Vorliq uses layered testing so blockchain rules, backend APIs, frontend behavior, mobile export readiness, SDK calls, deployment scripts, and real browser routes are checked from different angles.

Test Layers

Read-Only Production E2E

The Playwright suite intentionally does not claim faucet funds, mine production blocks, create posts, submit peer community requests, create proposals, spend treasury funds, or use a real admin token. It checks public routes, layout, navigation, non-destructive page states, and safe API responses only.

Run Locally

cd blockchain
python -m pytest tests/ -v

cd ../backend
npm test

cd ../frontend
npm test -- --watchAll=false
npm run build

cd ../sdk
npm run build

cd ../e2e
npm install
npx playwright install chromium
npm run e2e
npm run e2e:ci

node ../tools/check_readiness.js https://vorliq.org --allow-warning

Set E2E_BASE_URL to test another deployed environment. The default is https://vorliq.org.

Linux/macOS developers can run the same core checks from the repository root after making the scripts executable:

chmod +x scripts/*.sh
./scripts/test-blockchain.sh
./scripts/test-backend.sh
./scripts/test-frontend.sh
./scripts/build-frontend.sh
./scripts/check-readiness.sh

The readiness wrapper checks the local backend by default. These wrappers are local-development tools and do not deploy or mutate production services. Windows developers can continue using the underlying commands shown above.

Readiness Gate

The public readiness endpoint at /api/readiness returns a score from 0 to 100 and an overall status of pass, warning, or fail. A critical failure forces fail. High failures heavily reduce the score. The CLI exits with 0 on pass, 1 on warning unless --allow-warning is supplied, and 2 on fail.

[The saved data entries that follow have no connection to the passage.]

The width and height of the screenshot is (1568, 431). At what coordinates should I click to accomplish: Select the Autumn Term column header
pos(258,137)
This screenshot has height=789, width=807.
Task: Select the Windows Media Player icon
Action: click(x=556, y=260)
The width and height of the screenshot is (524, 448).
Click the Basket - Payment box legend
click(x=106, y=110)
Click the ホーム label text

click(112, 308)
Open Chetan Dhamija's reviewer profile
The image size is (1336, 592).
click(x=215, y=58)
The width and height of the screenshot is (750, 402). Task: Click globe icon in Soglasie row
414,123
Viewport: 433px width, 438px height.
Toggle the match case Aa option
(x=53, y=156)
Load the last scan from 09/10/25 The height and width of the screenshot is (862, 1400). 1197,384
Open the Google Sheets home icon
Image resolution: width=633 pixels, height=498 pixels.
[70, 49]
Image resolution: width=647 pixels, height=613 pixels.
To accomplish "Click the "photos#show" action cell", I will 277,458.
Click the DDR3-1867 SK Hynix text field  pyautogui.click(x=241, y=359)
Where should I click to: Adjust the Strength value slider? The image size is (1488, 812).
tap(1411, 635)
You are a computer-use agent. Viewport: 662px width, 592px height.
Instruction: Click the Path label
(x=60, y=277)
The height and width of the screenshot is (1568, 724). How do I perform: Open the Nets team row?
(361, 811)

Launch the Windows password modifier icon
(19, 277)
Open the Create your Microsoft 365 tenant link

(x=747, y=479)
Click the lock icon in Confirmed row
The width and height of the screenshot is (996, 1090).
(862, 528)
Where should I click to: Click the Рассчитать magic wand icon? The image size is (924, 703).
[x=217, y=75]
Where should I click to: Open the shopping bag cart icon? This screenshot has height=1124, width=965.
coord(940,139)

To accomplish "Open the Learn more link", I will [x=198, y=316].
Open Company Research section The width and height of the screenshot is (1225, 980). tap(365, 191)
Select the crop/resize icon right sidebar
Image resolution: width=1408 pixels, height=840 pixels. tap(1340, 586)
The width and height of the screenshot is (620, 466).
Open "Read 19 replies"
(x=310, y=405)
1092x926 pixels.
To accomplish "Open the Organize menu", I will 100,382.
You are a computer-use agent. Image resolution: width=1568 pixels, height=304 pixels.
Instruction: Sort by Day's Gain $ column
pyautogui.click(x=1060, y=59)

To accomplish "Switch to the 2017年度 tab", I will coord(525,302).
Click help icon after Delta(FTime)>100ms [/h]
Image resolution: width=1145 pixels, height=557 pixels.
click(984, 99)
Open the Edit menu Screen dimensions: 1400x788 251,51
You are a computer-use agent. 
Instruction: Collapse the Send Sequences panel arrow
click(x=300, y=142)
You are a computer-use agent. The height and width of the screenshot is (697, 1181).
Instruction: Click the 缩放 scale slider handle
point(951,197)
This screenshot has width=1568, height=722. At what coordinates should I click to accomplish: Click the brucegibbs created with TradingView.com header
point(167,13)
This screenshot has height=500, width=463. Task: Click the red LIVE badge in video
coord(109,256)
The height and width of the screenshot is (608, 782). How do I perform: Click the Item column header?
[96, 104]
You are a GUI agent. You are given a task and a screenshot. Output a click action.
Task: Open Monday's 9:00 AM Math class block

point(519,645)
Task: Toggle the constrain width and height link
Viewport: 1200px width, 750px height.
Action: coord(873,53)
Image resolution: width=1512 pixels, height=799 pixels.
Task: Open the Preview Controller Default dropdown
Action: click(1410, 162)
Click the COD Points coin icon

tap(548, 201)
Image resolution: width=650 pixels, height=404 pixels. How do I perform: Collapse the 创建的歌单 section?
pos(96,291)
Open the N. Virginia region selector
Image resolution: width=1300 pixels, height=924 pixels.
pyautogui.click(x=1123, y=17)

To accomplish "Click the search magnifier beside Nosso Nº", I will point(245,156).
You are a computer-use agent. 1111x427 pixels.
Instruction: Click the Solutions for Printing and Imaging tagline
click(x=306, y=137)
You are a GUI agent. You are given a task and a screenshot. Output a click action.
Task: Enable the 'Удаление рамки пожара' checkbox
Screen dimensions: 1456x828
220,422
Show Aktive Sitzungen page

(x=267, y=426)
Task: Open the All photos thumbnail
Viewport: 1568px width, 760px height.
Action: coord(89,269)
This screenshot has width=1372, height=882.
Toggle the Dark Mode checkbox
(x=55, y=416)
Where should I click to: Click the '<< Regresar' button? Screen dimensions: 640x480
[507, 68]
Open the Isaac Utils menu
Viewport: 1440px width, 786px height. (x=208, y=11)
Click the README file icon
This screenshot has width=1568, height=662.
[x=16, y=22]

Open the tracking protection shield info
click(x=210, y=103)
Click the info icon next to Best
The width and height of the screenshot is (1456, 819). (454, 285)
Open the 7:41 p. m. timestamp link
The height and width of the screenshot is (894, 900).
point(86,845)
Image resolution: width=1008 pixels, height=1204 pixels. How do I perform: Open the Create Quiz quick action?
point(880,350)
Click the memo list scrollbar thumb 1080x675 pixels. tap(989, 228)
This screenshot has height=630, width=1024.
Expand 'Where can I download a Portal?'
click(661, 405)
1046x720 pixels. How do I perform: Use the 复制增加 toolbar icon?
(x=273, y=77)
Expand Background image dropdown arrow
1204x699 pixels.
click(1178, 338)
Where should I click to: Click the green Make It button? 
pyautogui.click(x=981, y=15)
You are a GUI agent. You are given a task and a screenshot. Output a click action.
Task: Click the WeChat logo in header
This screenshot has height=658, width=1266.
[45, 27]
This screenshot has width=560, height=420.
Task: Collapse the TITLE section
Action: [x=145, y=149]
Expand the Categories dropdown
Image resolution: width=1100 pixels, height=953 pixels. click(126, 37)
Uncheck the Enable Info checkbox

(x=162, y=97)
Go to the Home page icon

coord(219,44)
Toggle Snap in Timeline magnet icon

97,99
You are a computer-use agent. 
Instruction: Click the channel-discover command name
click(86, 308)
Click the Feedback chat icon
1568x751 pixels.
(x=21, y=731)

The readiness report is public-safe. It should never include private keys, admin tokens, raw logs, raw user agents, IP addresses, full server paths, or environment dumps.

Playwright Coverage

The browser suite covers public web routes, mobile and desktop overflow checks, mobile drawer behavior, desktop More menu behavior, footer social icon buttons, top logo visibility, Dashboard background guardrails, onboarding skip, theme toggle, wallet safety copy, faucet/mine read-only states, invalid transaction and block detail routes, forum search safety, registry summary, health sections, and safe API smoke endpoints.

Failure screenshots, traces, and the HTML report are generated as artifacts and are not committed to the repository.

CI

GitHub Actions runs blockchain, backend, frontend, and read-only Playwright E2E checks. Deployment only proceeds after the CI workflow succeeds. The production deployment workflow performs server-side health, backup, incident, heartbeat, deployment checks, then runs the public readiness gate with warnings allowed but failures blocked.